Zorg en voorzieningen
 Een kwart van de cliënten geeft mantelzorg. De meeste mantelzorg wordt aan de partner en
aan de (schoon)ouders gegeven.
 Ruim driekwart van de cliënten heeft het afgelopen jaar contact gehad met de huisarts.
 Vrijwel alle cliënten hebben daarnaast nog contact gehad met andere zorgverleners. Het
meest genoemd is de tandarts (77%). Verder zijn er met name contacten met de specialist, de
fysiotherapeut en de pedicure. Er zijn opvallend weinig contacten met de diëtiste, de
psycholoog en het maatschappelijk werk.
 Het gebruik van voorzieningen speciaal voor ouderen ligt laag.
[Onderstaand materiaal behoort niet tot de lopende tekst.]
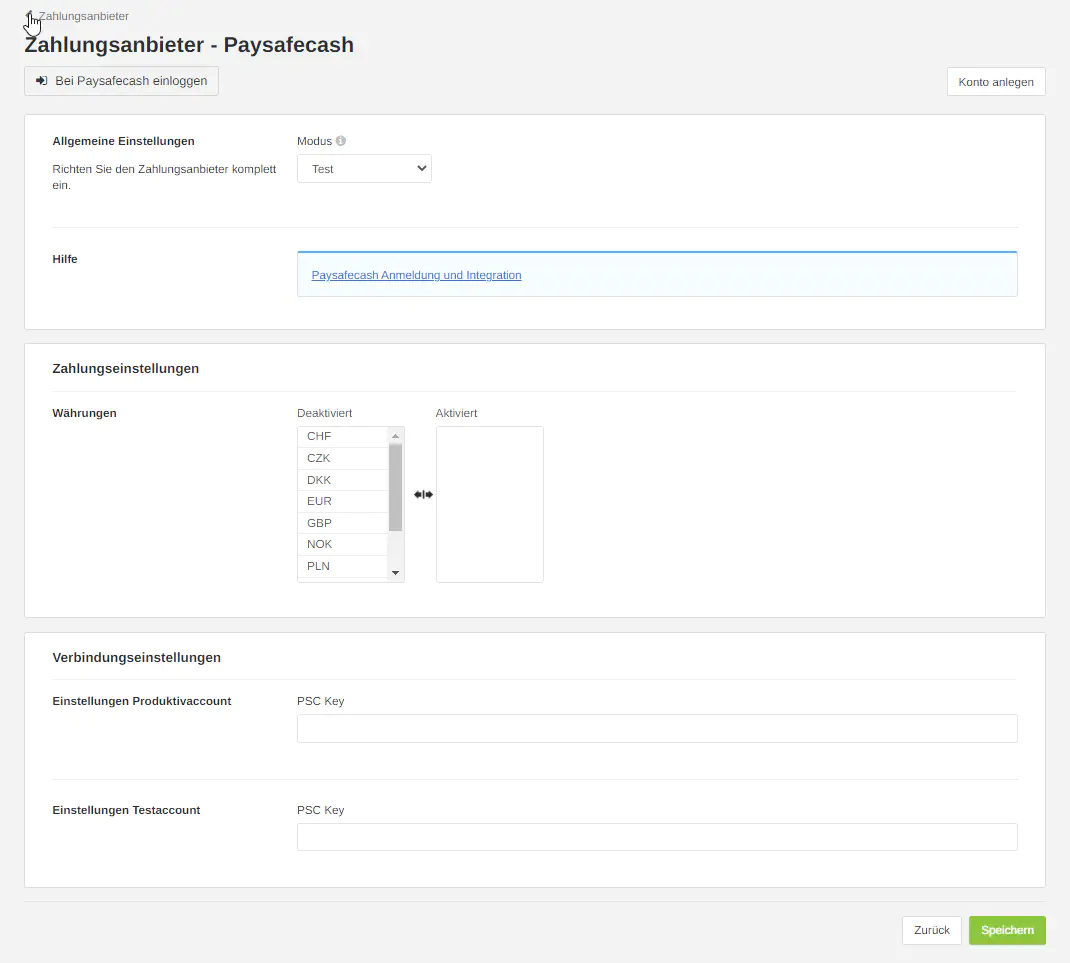This screenshot has height=963, width=1070.
Task: Pick NOK in the currency list
Action: pyautogui.click(x=342, y=544)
Wel wordt veel gebruik
gemaakt van hulp bij de financiële administratie (31%).
 90% van de cliënten wil blijven wonen in het huis, waarin men nu woont.
Testresultaten
 60% van de cliënten heeft overgewicht; 32% heeft ernstig overgewicht (obesitas, BMI ≥30).
 Op basis van gemeten buikomvang behoort de helft van de cliënten tot een hoog risicogroep.
 4% van de cliënten heeft een verhoogde bloedsuiker waarde (>9).
 27% heeft een verhoogde cholesterol waarde (>4,5).
 De helft van de cliënten heeft een verhoogde bloeddruk.
Adviezen en verwijzingen
 Totaal zijn er 259 adviezen gegeven aan 121 cliënten. De meeste adviezen hebben
betrekking op een gezonde leefstijl, cholesterol, overgewicht, bewegen, hoge bloeddruk en
vochtgebruik.
 Ongeveer één op de vijf cliënten wordt doorverwezen naar een andere zorgverlener. De
meeste verwijzingen zijn naar de huisarts.